Xvidcap is intended to be a standards-based, open source alternative to commercial software such as Lotus ScreenCam for UNIX platforms and is similar to Camtasia for Microsoft windows.
[edit] Features
Xvidcap works using an on-line encoding facility with the FFmpeg libavcodec / libavformat. It can capture any movement on an X11 display either as single frames (like a number of JPEG images) or it can encode the captured frames to a video on-line. It can also grab and embed an audio recording provided users have an OSS compatible system and FFMPEG libraries with compiled audio capture support. Linux based systems such as Ubuntu are generally OSS compatible and Solaris systems are generally not.

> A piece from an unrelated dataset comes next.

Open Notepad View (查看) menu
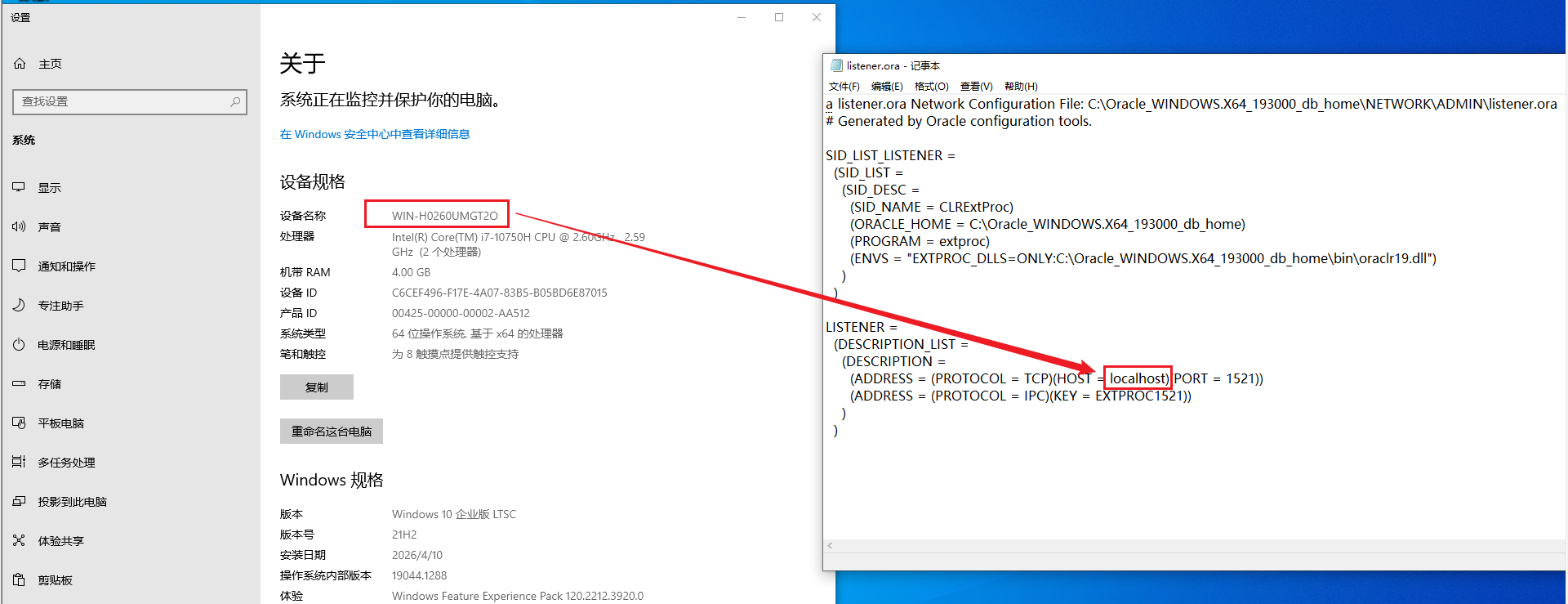Image resolution: width=1568 pixels, height=604 pixels. (x=976, y=87)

As the X11 display system doesn't support a generic way to determine the shape of the current mouse pointer, xvidcap can only capture the mouse movement to video by painting a dummy mouse pointer arrow at the current position in every frame. This is a limitation for applications that change the shape of the mouse pointer such as Gimp. Recent development versions offer capturing of the actual mouse pointer shapes through the Xfixes extension. Users running a current Xserver version will typically have that and thus be able to capture the mouse pointer in its actual shape.
[edit] History
Rasca Gmelch developed an early version that was able to capture to individual frames and save them in individual screenshot files. Whilst this approach requires considerable storage, these files could later be converted into a video with tools like transcode. As Rasca had no further time to maintain his code, the project and code was migrated to SourceForge by Karl Beckers where it is currently under development.